Sure, there were exceptions — actors like Columbo’s Peter Falk and Rockford Files’ James Garner, who made lucrative livings as cinematic character actors, or like St. Elsewhere’s Denzel Washington and Moonlighting’s Bruce Willis, who were just too big, too charismatic, too clearly Movie Stars for the tiny box to hold. But the ground was littered with actors like Tom Selleck, Don Johnson, Harry Hamlin, and Dana Delaney who tried and failed to cash in small-screen stardom for big-screen dreams — and they were the ones who were polite enough to make those stabs during hiatus, or after their shows went off the air. God forbid a Shelley Long (or, later, David Caruso or Rob Morrow) have the temerity to walk away from her hit show altogether; you could smell the schadenfreude when television actors failed on the big screen, the gleeful coverage of their failures serving as a sharp reminder that TV is JV, and those who think themselves above it must be slapped down to earth.
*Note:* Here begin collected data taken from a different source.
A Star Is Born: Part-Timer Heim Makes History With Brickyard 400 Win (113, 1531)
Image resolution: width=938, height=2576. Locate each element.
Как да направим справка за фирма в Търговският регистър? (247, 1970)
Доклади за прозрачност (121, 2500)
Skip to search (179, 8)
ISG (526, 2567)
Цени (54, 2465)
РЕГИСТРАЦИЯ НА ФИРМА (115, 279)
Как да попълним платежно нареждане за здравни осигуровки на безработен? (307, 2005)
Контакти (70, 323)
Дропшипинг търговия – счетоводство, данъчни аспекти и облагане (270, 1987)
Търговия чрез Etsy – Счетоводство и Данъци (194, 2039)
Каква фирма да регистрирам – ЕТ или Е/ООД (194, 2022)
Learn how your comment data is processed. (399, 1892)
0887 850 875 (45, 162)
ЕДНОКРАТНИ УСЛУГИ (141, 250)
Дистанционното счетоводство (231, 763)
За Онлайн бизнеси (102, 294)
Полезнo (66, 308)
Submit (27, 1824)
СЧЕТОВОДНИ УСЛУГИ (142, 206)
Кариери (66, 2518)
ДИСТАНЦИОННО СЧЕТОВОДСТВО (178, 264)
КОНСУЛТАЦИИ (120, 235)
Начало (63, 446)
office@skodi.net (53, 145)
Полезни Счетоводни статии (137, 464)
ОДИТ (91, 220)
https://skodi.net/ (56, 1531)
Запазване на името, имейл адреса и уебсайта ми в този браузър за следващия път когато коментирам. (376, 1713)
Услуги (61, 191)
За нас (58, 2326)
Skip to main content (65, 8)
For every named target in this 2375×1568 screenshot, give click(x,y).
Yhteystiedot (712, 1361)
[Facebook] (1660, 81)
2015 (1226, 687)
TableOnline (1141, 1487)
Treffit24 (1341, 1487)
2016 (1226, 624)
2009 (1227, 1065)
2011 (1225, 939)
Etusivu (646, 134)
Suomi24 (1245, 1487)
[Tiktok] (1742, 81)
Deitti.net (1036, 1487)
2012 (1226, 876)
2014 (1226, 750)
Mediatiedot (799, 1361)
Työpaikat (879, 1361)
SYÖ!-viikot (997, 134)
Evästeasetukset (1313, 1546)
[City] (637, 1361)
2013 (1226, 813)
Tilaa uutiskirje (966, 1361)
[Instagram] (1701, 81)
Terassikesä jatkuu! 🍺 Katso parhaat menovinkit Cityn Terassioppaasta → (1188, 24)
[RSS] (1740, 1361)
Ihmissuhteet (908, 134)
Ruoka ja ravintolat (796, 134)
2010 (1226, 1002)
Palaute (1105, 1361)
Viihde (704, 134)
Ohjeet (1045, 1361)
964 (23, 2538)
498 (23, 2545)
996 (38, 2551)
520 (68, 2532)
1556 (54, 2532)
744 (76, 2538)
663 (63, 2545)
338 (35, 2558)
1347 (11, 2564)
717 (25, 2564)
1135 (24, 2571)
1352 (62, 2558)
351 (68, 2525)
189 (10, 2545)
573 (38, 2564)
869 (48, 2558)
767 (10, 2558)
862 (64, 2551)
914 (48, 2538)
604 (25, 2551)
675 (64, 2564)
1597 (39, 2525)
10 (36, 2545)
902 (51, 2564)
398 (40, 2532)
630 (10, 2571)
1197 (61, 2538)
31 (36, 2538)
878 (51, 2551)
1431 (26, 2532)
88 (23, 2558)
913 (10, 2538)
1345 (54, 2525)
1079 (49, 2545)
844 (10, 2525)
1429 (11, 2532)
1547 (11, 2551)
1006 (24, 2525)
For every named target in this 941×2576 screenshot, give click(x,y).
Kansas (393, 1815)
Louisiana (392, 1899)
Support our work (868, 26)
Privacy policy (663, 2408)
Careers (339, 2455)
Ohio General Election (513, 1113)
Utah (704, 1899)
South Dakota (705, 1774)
But then, somewhere down the line, this delineation shifted. It’d be easiest to trace it to George Clooney, but who’re we kidding — he’s of the Washington/Willis ilk, and the rest of that cast (even talents like LaSalle, Edwards, and Marguiles) stuck to TV. Yet right around the turn of the century, members of deep-benched ensemble shows like The West Wing, The Sopranos, and Arrested Development started showing up with increasing regularity on film. Now, using TV as a farm league for the majors of the movies is the norm — not just on indie flicks like About Alex (which also features Parenthood’s Jason Ritter, Suburgatory’s Jane Levy, and Mindy Project semi-regular Max Minghella), but also on such blockbusters as Godzilla (starring Bryan Cranston), Captain America: The Winter Soldier (co-starring Sebastian Stan and Cobie Smulders), and the year’s highest-grossing movie, Guardians of the Galaxy, fronted by Parks and Rec supporting player Chris Pratt (who also leads the TV-heavy voice cast of the year’s third biggest grosser, The LEGO Movie).
But most tellingly, it’s become a two-way migration. It used to be perceived as a giant failure for a film star to end up “slumming it” on TV (anybody else remember the gleeful cackles that accompanied not just David Caruso’s CSI: Miami gig, but also Michael Hayes, the failed one-season show before it?). Now, nobody bats an eye when Clive Owen does The Knick, or Anna Faris stars on Mom, or Maggie Gyllenhaal leads The Honourable Woman, or Billy Bob Thornton turns up on Fargo — and following Matthew McConaughey and Woody Harrelson to True Detective has proven a more desirable gig than any movie we’ve heard about recently.
The logic, for these actors, is clear: whatever Oscars and accolades are accumulated by Dallas Buyers Club or Mud, McConaughey’s never gonna get a role as juicy as Rust Cohle on film, and he (and everyone else) knows it. Take a look at the movies Owen, Farris, Gyllenhaal, and Thornton had put out just before their TV turns. As the specifications for what mainstream movies are willing to do (and can do well) narrow, it’s become clear that for actors interested in crafting characters and exploring ambiguities (rather than running in front of green screens), the medium of choice has shifted — and for filmmakers seeking to fill out their casts, all the old rules are off.